** Begin Raw records **

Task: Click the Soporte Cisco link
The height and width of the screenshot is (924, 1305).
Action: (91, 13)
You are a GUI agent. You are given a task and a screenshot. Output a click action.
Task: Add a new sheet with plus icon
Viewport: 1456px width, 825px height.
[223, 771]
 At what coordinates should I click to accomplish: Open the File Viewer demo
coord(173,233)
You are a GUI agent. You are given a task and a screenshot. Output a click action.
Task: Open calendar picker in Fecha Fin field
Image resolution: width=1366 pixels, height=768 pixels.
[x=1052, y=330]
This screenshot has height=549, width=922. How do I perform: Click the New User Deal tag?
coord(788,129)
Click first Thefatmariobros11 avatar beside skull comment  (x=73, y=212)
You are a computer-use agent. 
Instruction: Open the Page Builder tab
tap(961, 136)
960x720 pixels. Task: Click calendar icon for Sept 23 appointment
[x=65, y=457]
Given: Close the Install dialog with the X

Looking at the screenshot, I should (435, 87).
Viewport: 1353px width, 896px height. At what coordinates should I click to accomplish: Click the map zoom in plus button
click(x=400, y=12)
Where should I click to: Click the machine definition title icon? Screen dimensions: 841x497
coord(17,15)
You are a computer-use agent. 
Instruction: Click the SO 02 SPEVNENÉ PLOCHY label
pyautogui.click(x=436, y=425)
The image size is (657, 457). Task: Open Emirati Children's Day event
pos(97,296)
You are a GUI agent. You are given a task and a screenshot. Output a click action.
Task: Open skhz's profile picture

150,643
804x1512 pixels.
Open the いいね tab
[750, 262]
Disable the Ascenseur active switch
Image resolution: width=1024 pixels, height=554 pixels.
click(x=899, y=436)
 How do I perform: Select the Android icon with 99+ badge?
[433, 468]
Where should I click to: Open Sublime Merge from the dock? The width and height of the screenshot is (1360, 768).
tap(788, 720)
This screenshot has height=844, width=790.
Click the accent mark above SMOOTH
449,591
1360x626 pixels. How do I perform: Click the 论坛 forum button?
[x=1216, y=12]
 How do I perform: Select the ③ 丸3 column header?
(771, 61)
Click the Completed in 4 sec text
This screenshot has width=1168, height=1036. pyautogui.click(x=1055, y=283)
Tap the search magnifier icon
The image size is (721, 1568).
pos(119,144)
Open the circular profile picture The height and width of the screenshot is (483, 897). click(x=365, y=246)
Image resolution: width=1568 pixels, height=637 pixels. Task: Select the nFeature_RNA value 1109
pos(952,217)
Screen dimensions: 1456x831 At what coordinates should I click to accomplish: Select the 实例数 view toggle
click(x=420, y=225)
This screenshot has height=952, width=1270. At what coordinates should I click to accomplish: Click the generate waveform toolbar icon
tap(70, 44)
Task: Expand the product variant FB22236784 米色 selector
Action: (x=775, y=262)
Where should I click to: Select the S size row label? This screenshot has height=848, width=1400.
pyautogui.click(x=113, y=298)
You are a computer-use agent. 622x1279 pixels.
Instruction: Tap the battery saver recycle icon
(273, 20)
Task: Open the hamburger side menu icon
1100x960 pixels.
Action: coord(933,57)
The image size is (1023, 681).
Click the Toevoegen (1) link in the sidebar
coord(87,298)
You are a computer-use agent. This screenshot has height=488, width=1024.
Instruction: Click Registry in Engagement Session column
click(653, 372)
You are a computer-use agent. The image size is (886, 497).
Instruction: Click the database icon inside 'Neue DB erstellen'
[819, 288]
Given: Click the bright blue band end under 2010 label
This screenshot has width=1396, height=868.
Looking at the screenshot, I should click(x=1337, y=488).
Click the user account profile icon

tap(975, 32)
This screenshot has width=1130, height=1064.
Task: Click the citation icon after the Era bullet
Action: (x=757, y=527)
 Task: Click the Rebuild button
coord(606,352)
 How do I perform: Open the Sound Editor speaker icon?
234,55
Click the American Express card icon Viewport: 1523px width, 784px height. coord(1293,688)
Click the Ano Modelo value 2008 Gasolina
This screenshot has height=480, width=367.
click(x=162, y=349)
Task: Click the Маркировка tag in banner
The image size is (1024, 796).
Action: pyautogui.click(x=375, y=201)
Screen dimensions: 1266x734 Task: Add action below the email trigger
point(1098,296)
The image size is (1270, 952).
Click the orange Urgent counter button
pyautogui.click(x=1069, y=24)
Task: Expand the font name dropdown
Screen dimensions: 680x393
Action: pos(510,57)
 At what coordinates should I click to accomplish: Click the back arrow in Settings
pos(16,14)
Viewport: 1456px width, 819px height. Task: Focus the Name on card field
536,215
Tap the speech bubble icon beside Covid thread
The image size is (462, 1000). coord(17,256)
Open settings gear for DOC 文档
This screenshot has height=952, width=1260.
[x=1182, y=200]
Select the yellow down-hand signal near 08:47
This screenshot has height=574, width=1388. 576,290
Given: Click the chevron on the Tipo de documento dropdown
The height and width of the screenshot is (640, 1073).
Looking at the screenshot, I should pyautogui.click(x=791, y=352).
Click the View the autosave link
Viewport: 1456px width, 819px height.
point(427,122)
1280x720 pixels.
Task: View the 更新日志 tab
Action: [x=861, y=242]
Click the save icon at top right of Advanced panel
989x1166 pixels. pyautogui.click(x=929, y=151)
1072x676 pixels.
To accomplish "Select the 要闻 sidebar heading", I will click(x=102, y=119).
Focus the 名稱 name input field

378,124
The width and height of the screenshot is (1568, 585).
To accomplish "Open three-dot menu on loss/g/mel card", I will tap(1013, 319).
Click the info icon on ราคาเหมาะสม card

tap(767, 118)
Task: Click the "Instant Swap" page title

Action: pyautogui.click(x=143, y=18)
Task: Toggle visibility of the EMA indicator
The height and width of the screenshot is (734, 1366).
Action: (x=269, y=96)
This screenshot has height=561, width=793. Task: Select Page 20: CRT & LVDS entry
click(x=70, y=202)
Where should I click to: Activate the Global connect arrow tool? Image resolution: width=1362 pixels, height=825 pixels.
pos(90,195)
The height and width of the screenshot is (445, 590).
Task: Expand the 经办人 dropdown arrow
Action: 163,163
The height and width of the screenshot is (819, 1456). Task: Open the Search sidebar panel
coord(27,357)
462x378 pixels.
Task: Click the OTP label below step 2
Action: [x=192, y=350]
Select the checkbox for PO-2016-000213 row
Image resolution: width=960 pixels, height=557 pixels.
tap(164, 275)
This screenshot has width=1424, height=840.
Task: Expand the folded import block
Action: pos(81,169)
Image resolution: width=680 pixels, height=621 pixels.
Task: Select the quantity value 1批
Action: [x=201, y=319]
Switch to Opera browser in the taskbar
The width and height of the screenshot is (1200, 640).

** End Raw records **

Exercise requirements -> Render the lines above as a Markdown table with the columns Row and Line. Number each row and omit any blank lines.

Exercise response ->
| Row | Line |
|---|---|
| 1 | Task: Click the Soporte Cisco link |
| 2 | The height and width of the screenshot is (924, 1305). |
| 3 | Action: (91, 13) |
| 4 | You are a GUI agent. You are given a task and a screenshot. Output a click action. |
| 5 | Task: Add a new sheet with plus icon |
| 6 | Viewport: 1456px width, 825px height. |
| 7 | [223, 771] |
| 8 |  At what coordinates should I click to accomplish: Open the File Viewer demo |
| 9 | coord(173,233) |
| 10 | You are a GUI agent. You are given a task and a screenshot. Output a click action. |
| 11 | Task: Open calendar picker in Fecha Fin field |
| 12 | Image resolution: width=1366 pixels, height=768 pixels. |
| 13 | [x=1052, y=330] |
| 14 | This screenshot has height=549, width=922. How do I perform: Click the New User Deal tag? |
| 15 | coord(788,129) |
| 16 | Click first Thefatmariobros11 avatar beside skull comment  (x=73, y=212) |
| 17 | You are a computer-use agent.  |
| 18 | Instruction: Open the Page Builder tab |
| 19 | tap(961, 136) |
| 20 | 960x720 pixels. Task: Click calendar icon for Sept 23 appointment |
| 21 | [x=65, y=457] |
| 22 | Given: Close the Install dialog with the X |
| 23 | Looking at the screenshot, I should (435, 87). |
| 24 | Viewport: 1353px width, 896px height. At what coordinates should I click to accomplish: Click the map zoom in plus button |
| 25 | click(x=400, y=12) |
| 26 | Where should I click to: Click the machine definition title icon? Screen dimensions: 841x497 |
| 27 | coord(17,15) |
| 28 | You are a computer-use agent.  |
| 29 | Instruction: Click the SO 02 SPEVNENÉ PLOCHY label |
| 30 | pyautogui.click(x=436, y=425) |
| 31 | The image size is (657, 457). Task: Open Emirati Children's Day event |
| 32 | pos(97,296) |
| 33 | You are a GUI agent. You are given a task and a screenshot. Output a click action. |
| 34 | Task: Open skhz's profile picture |
| 35 | 150,643 |
| 36 | 804x1512 pixels. |
| 37 | Open the いいね tab |
| 38 | [750, 262] |
| 39 | Disable the Ascenseur active switch |
| 40 | Image resolution: width=1024 pixels, height=554 pixels. |
| 41 | click(x=899, y=436) |
| 42 |  How do I perform: Select the Android icon with 99+ badge? |
| 43 | [433, 468] |
| 44 | Where should I click to: Open Sublime Merge from the dock? The width and height of the screenshot is (1360, 768). |
| 45 | tap(788, 720) |
| 46 | This screenshot has height=844, width=790. |
| 47 | Click the accent mark above SMOOTH |
| 48 | 449,591 |
| 49 | 1360x626 pixels. How do I perform: Click the 论坛 forum button? |
| 50 | [x=1216, y=12] |
| 51 |  How do I perform: Select the ③ 丸3 column header? |
| 52 | (771, 61) |
| 53 | Click the Completed in 4 sec text |
| 54 | This screenshot has width=1168, height=1036. pyautogui.click(x=1055, y=283) |
| 55 | Tap the search magnifier icon |
| 56 | The image size is (721, 1568). |
| 57 | pos(119,144) |
| 58 | Open the circular profile picture The height and width of the screenshot is (483, 897). click(x=365, y=246) |
| 59 | Image resolution: width=1568 pixels, height=637 pixels. Task: Select the nFeature_RNA value 1109 |
| 60 | pos(952,217) |
| 61 | Screen dimensions: 1456x831 At what coordinates should I click to accomplish: Select the 实例数 view toggle |
| 62 | click(x=420, y=225) |
| 63 | This screenshot has height=952, width=1270. At what coordinates should I click to accomplish: Click the generate waveform toolbar icon |
| 64 | tap(70, 44) |
| 65 | Task: Expand the product variant FB22236784 米色 selector |
| 66 | Action: (x=775, y=262) |
| 67 | Where should I click to: Select the S size row label? This screenshot has height=848, width=1400. |
| 68 | pyautogui.click(x=113, y=298) |
| 69 | You are a computer-use agent. 622x1279 pixels. |
| 70 | Instruction: Tap the battery saver recycle icon |
| 71 | (273, 20) |
| 72 | Task: Open the hamburger side menu icon |
| 73 | 1100x960 pixels. |
| 74 | Action: coord(933,57) |
| 75 | The image size is (1023, 681). |
| 76 | Click the Toevoegen (1) link in the sidebar |
| 77 | coord(87,298) |
| 78 | You are a computer-use agent. This screenshot has height=488, width=1024. |
| 79 | Instruction: Click Registry in Engagement Session column |
| 80 | click(653, 372) |
| 81 | You are a computer-use agent. The image size is (886, 497). |
| 82 | Instruction: Click the database icon inside 'Neue DB erstellen' |
| 83 | [819, 288] |
| 84 | Given: Click the bright blue band end under 2010 label |
| 85 | This screenshot has width=1396, height=868. |
| 86 | Looking at the screenshot, I should click(x=1337, y=488). |
| 87 | Click the user account profile icon |
| 88 | tap(975, 32) |
| 89 | This screenshot has width=1130, height=1064. |
| 90 | Task: Click the citation icon after the Era bullet |
| 91 | Action: (x=757, y=527) |
| 92 |  Task: Click the Rebuild button |
| 93 | coord(606,352) |
| 94 |  How do I perform: Open the Sound Editor speaker icon? |
| 95 | 234,55 |
| 96 | Click the American Express card icon Viewport: 1523px width, 784px height. coord(1293,688) |
| 97 | Click the Ano Modelo value 2008 Gasolina |
| 98 | This screenshot has height=480, width=367. |
| 99 | click(x=162, y=349) |
| 100 | Task: Click the Маркировка tag in banner |
| 101 | The image size is (1024, 796). |
| 102 | Action: pyautogui.click(x=375, y=201) |
| 103 | Screen dimensions: 1266x734 Task: Add action below the email trigger |
| 104 | point(1098,296) |
| 105 | The image size is (1270, 952). |
| 106 | Click the orange Urgent counter button |
| 107 | pyautogui.click(x=1069, y=24) |
| 108 | Task: Expand the font name dropdown |
| 109 | Screen dimensions: 680x393 |
| 110 | Action: pos(510,57) |
| 111 |  At what coordinates should I click to accomplish: Click the back arrow in Settings |
| 112 | pos(16,14) |
| 113 | Viewport: 1456px width, 819px height. Task: Focus the Name on card field |
| 114 | 536,215 |
| 115 | Tap the speech bubble icon beside Covid thread |
| 116 | The image size is (462, 1000). coord(17,256) |
| 117 | Open settings gear for DOC 文档 |
| 118 | This screenshot has height=952, width=1260. |
| 119 | [x=1182, y=200] |
| 120 | Select the yellow down-hand signal near 08:47 |
| 121 | This screenshot has height=574, width=1388. 576,290 |
| 122 | Given: Click the chevron on the Tipo de documento dropdown |
| 123 | The height and width of the screenshot is (640, 1073). |
| 124 | Looking at the screenshot, I should pyautogui.click(x=791, y=352). |
| 125 | Click the View the autosave link |
| 126 | Viewport: 1456px width, 819px height. |
| 127 | point(427,122) |
| 128 | 1280x720 pixels. |
| 129 | Task: View the 更新日志 tab |
| 130 | Action: [x=861, y=242] |
| 131 | Click the save icon at top right of Advanced panel |
| 132 | 989x1166 pixels. pyautogui.click(x=929, y=151) |
| 133 | 1072x676 pixels. |
| 134 | To accomplish "Select the 要闻 sidebar heading", I will click(x=102, y=119). |
| 135 | Focus the 名稱 name input field |
| 136 | 378,124 |
| 137 | The width and height of the screenshot is (1568, 585). |
| 138 | To accomplish "Open three-dot menu on loss/g/mel card", I will tap(1013, 319). |
| 139 | Click the info icon on ราคาเหมาะสม card |
| 140 | tap(767, 118) |
| 141 | Task: Click the "Instant Swap" page title |
| 142 | Action: pyautogui.click(x=143, y=18) |
| 143 | Task: Toggle visibility of the EMA indicator |
| 144 | The height and width of the screenshot is (734, 1366). |
| 145 | Action: (x=269, y=96) |
| 146 | This screenshot has height=561, width=793. Task: Select Page 20: CRT & LVDS entry |
| 147 | click(x=70, y=202) |
| 148 | Where should I click to: Activate the Global connect arrow tool? Image resolution: width=1362 pixels, height=825 pixels. |
| 149 | pos(90,195) |
| 150 | The height and width of the screenshot is (445, 590). |
| 151 | Task: Expand the 经办人 dropdown arrow |
| 152 | Action: 163,163 |
| 153 | The height and width of the screenshot is (819, 1456). Task: Open the Search sidebar panel |
| 154 | coord(27,357) |
| 155 | 462x378 pixels. |
| 156 | Task: Click the OTP label below step 2 |
| 157 | Action: [x=192, y=350] |
| 158 | Select the checkbox for PO-2016-000213 row |
| 159 | Image resolution: width=960 pixels, height=557 pixels. |
| 160 | tap(164, 275) |
| 161 | This screenshot has width=1424, height=840. |
| 162 | Task: Expand the folded import block |
| 163 | Action: pos(81,169) |
| 164 | Image resolution: width=680 pixels, height=621 pixels. |
| 165 | Task: Select the quantity value 1批 |
| 166 | Action: [x=201, y=319] |
| 167 | Switch to Opera browser in the taskbar |
| 168 | The width and height of the screenshot is (1200, 640). |